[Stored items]
--

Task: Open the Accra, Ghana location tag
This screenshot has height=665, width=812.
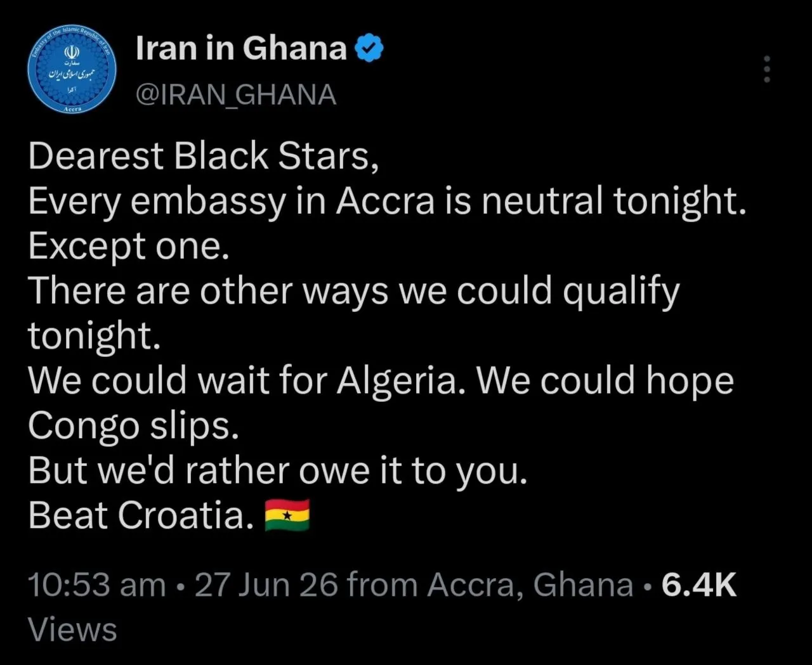Action: (x=530, y=584)
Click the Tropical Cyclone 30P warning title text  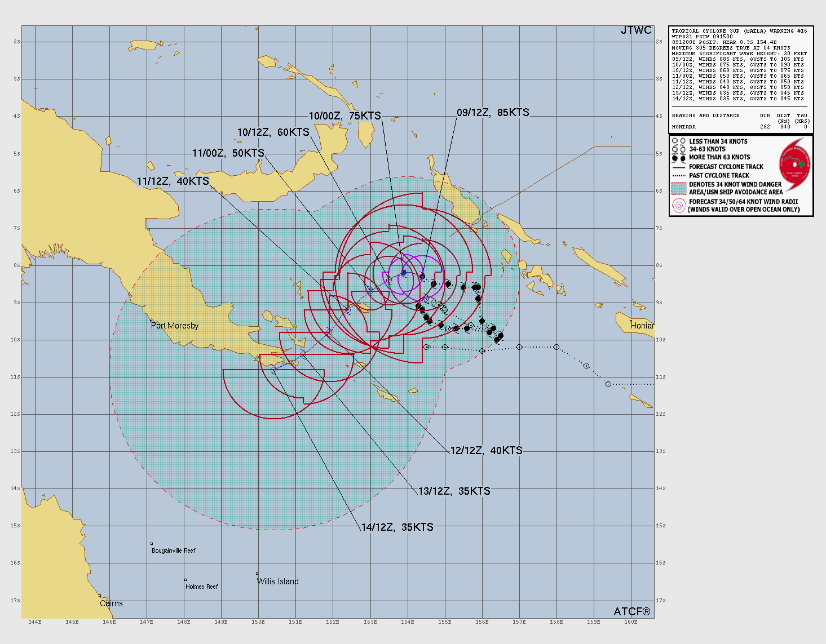tap(739, 31)
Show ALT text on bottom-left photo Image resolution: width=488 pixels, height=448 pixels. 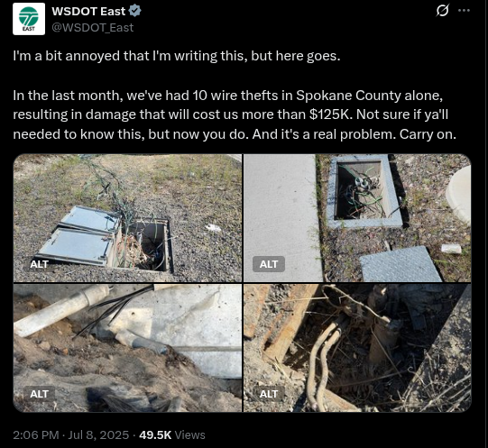click(x=39, y=394)
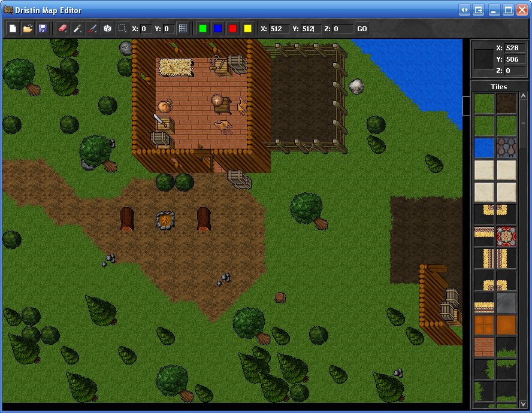Screen dimensions: 532x413
Task: Click the dice randomize tool
Action: [x=107, y=29]
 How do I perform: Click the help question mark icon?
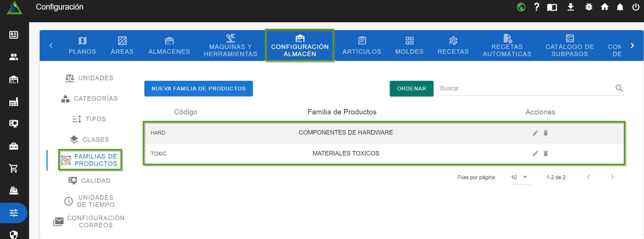(x=537, y=7)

--

(Task objective)
In the answer, the lines from the one containing "How do I perform: Click" to the end of the records above must be written out exactly, both ends included; the pictures must not appear.

(Answer to this problem)
 How do I perform: Click the help question mark icon?
(x=537, y=7)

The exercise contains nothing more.